- **What to produce**
Extract every line below that contains the word "should", and copy each one in full.

- **Given records**
____________
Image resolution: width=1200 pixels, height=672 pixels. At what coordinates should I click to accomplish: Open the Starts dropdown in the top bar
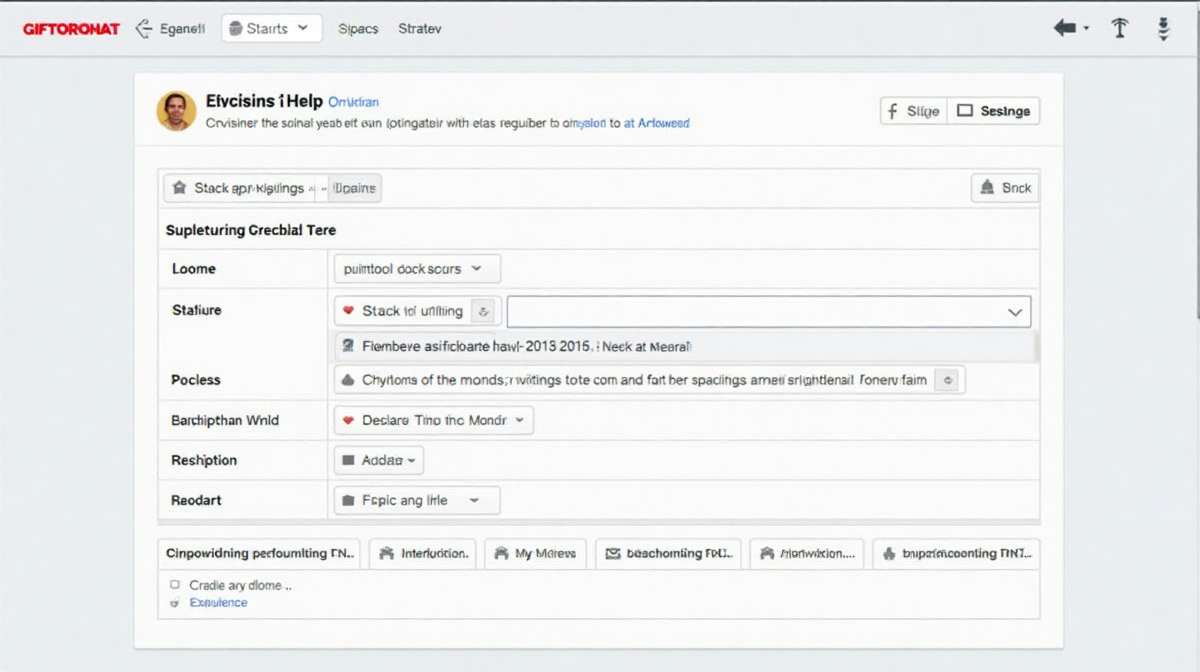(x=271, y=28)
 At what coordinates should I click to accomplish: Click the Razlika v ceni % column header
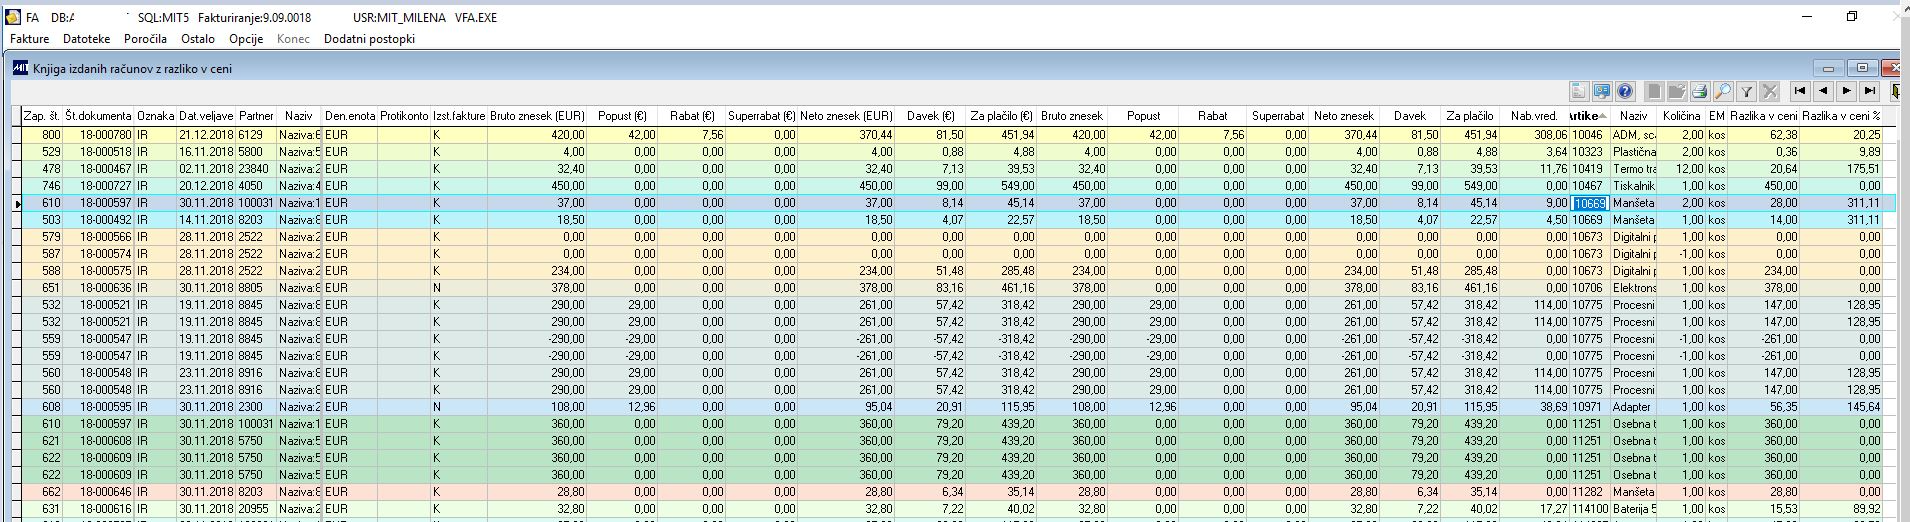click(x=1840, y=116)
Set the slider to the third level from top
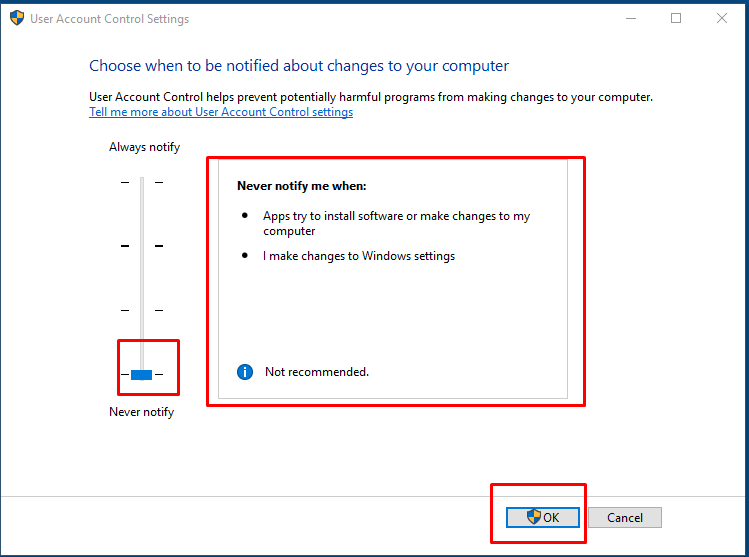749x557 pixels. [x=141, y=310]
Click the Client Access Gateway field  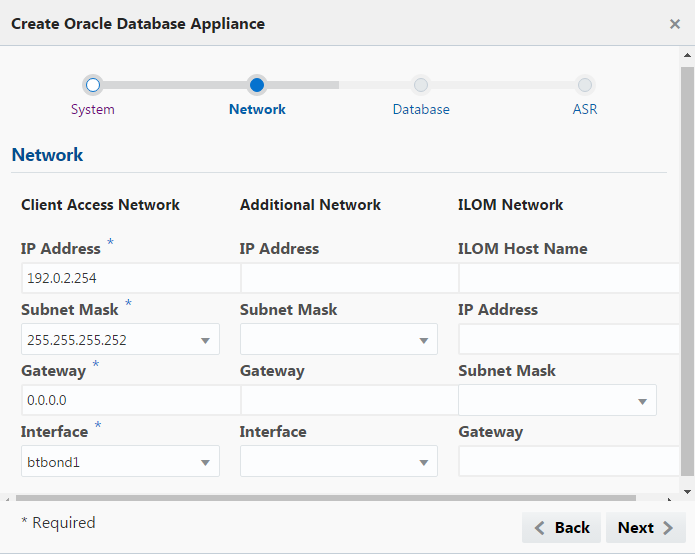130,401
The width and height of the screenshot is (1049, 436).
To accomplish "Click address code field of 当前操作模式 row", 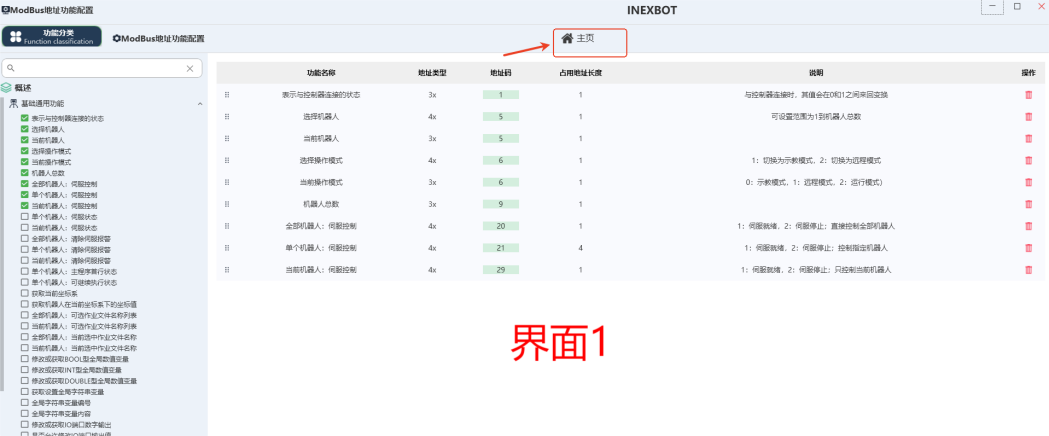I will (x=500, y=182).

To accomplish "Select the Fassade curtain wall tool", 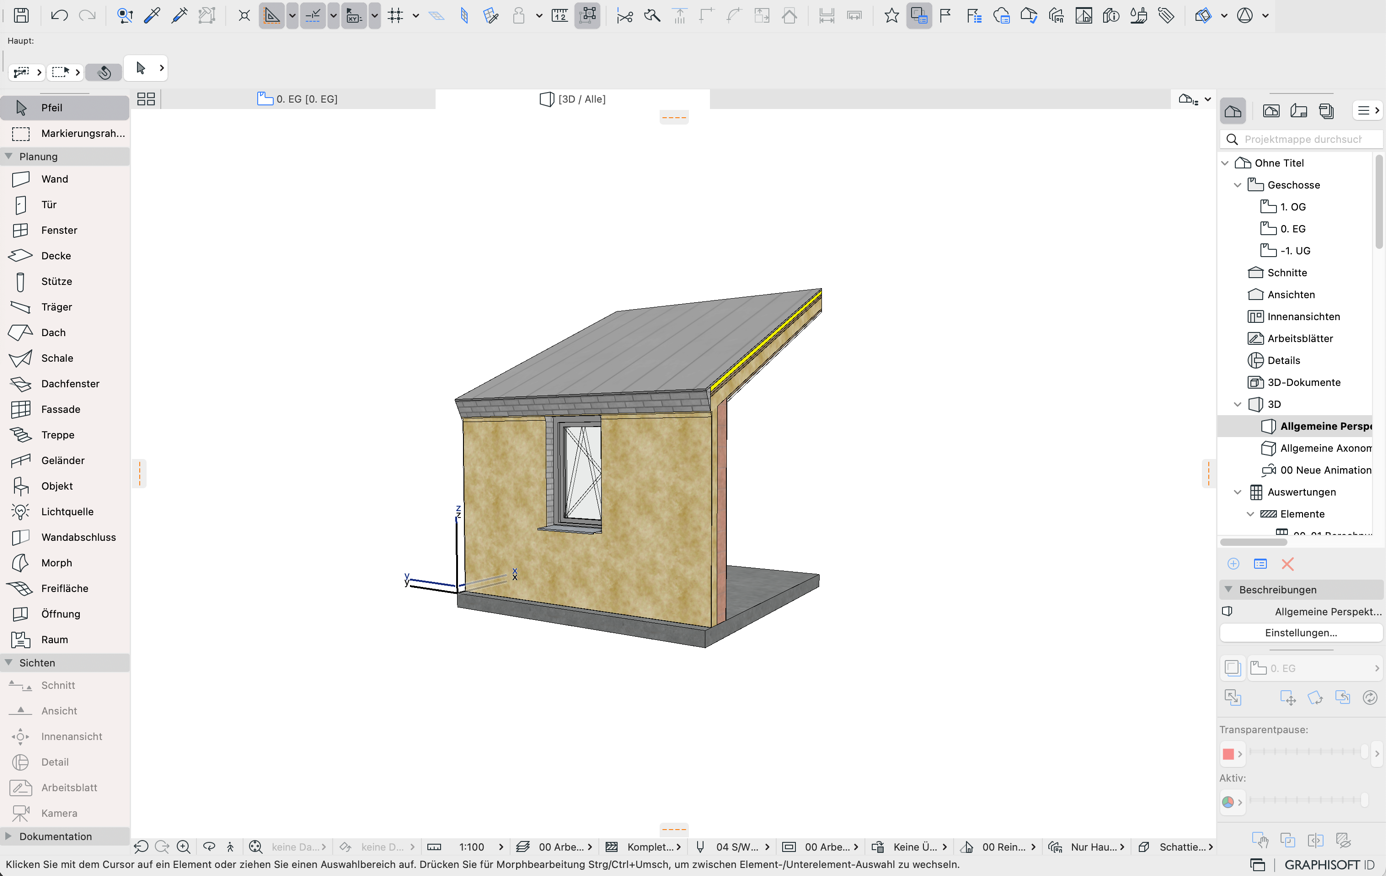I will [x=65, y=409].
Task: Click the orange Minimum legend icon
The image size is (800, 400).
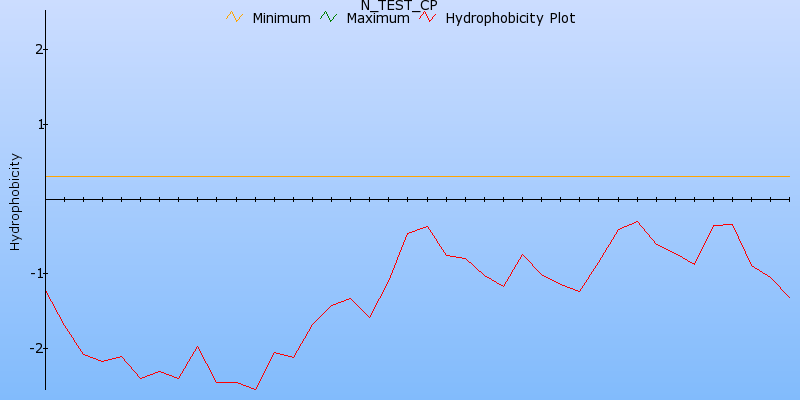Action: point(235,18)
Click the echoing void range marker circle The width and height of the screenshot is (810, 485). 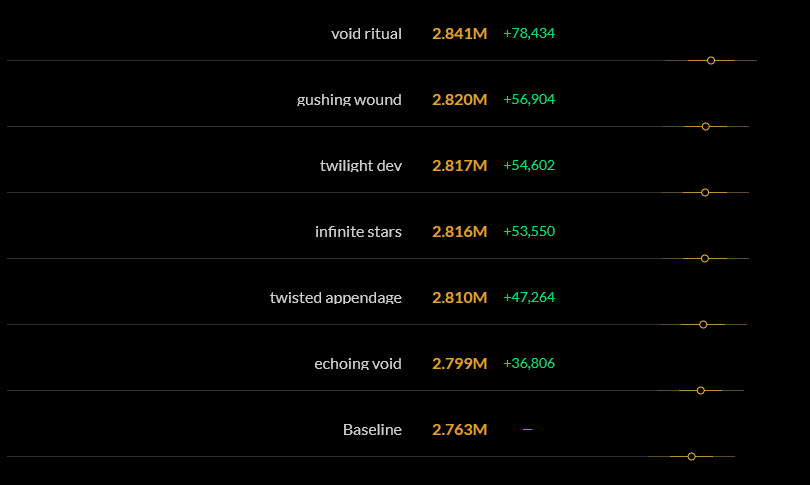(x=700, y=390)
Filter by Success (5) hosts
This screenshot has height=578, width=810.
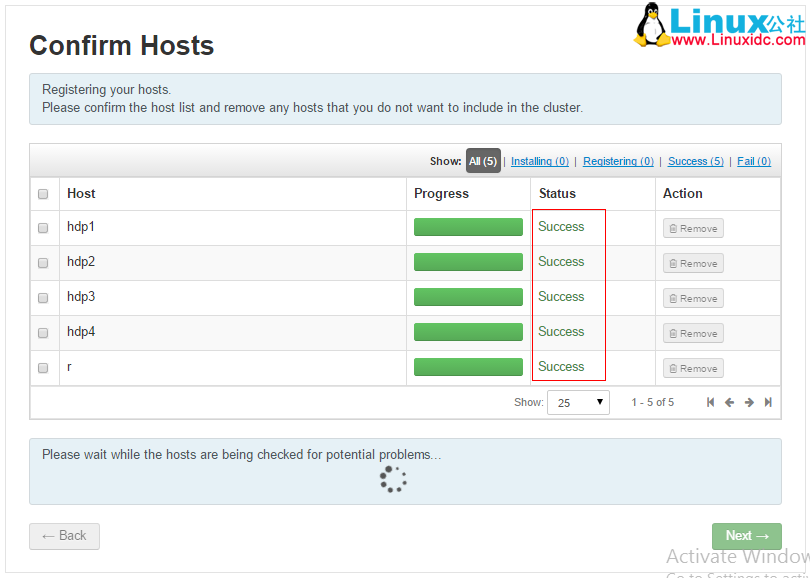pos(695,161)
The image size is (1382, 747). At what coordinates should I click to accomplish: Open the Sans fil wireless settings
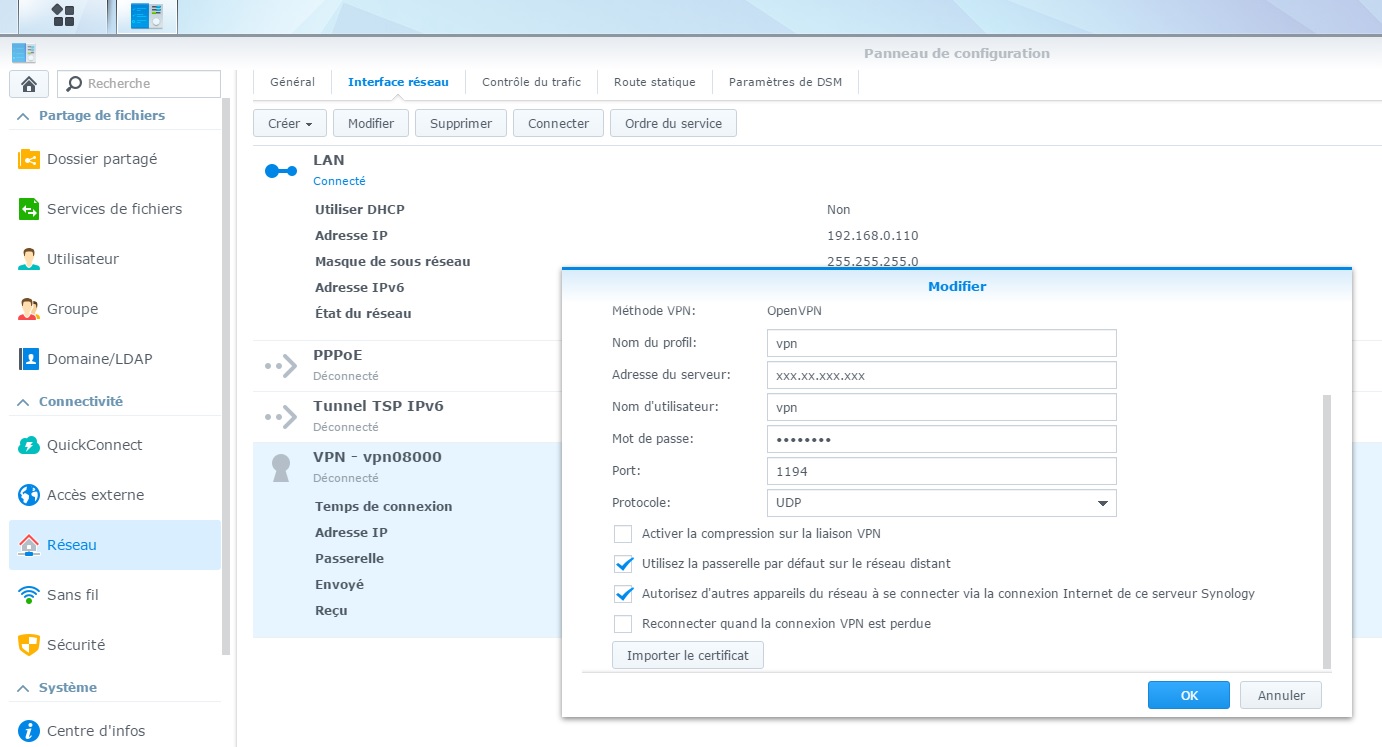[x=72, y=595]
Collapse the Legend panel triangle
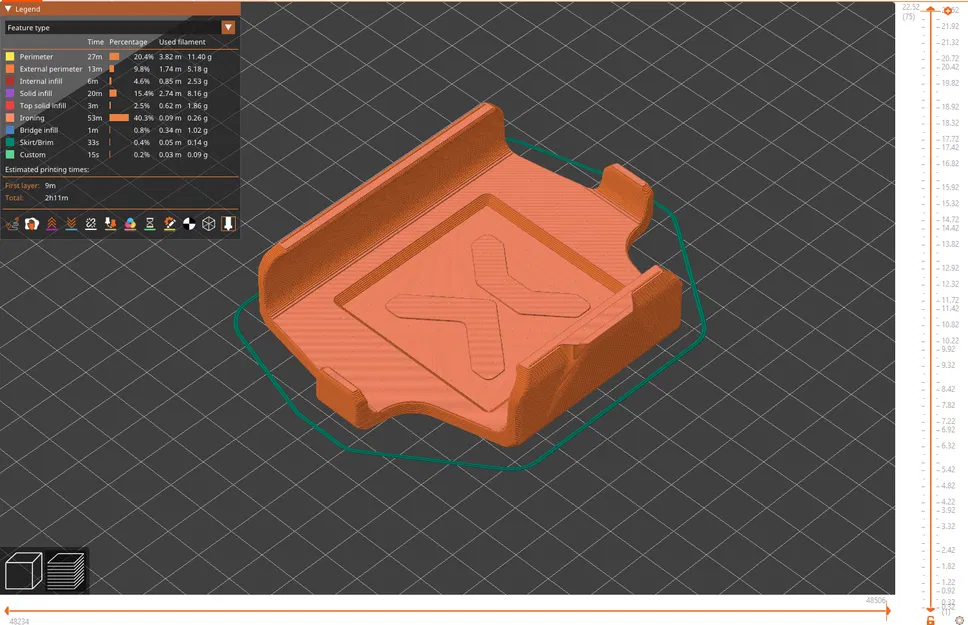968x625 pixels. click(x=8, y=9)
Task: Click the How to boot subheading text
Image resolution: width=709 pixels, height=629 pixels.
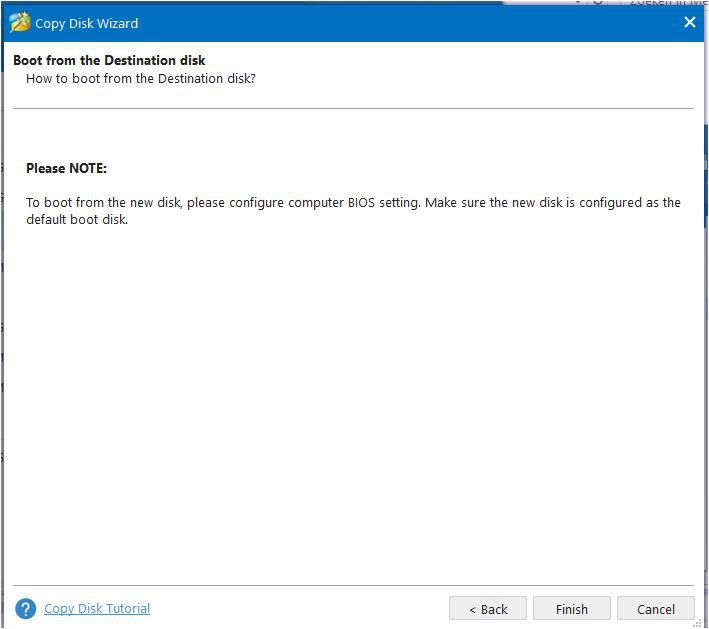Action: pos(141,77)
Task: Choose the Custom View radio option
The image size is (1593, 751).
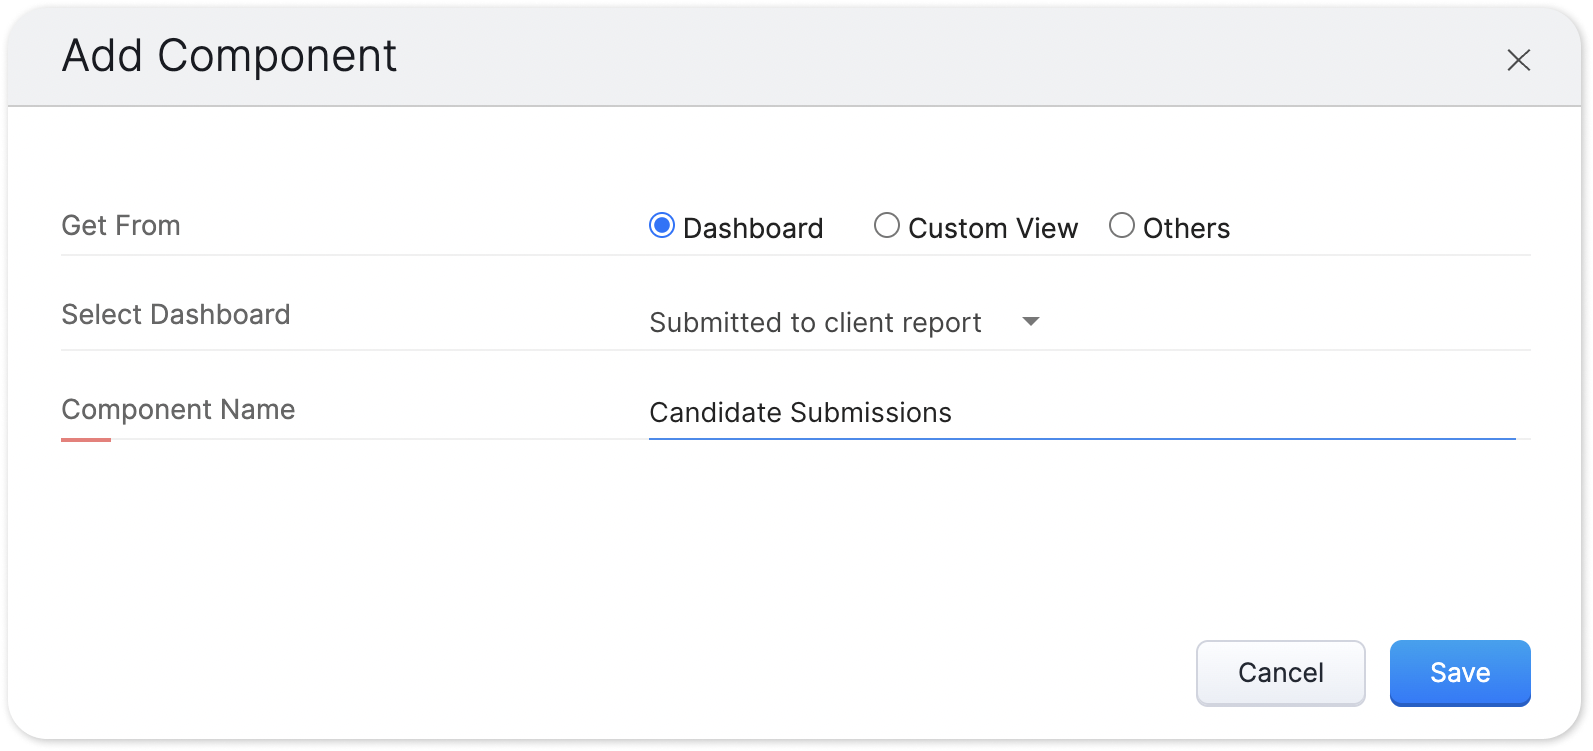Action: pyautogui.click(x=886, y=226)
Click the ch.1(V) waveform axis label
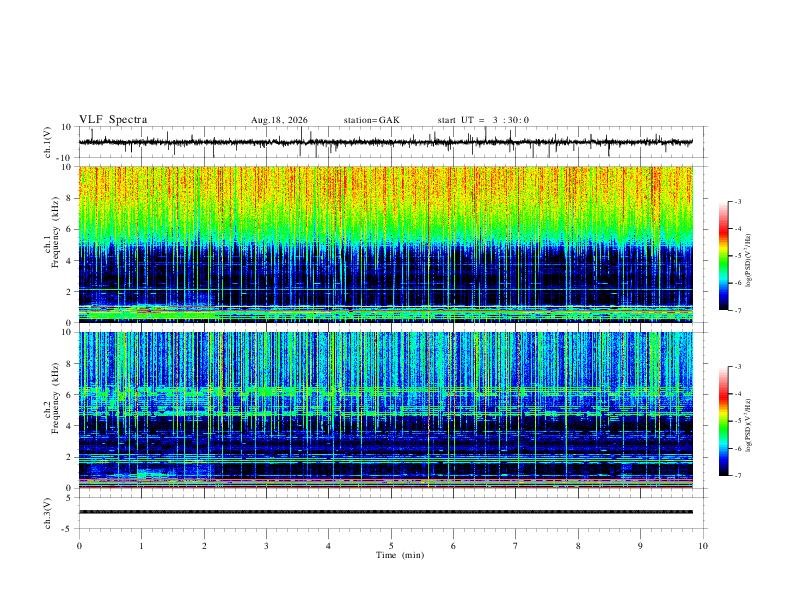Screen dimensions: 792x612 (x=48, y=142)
____________
- **Solution below**
Image resolution: width=1200 pixels, height=672 pixels. At what coordinates should I click to accomplish: Open the Starts dropdown in the top bar
 At what coordinates should I click to accomplish: Click the Razlika v ceni % column header
The image size is (1382, 747). At what coordinates should I click to accomplish: Open the Sans fil wireless settings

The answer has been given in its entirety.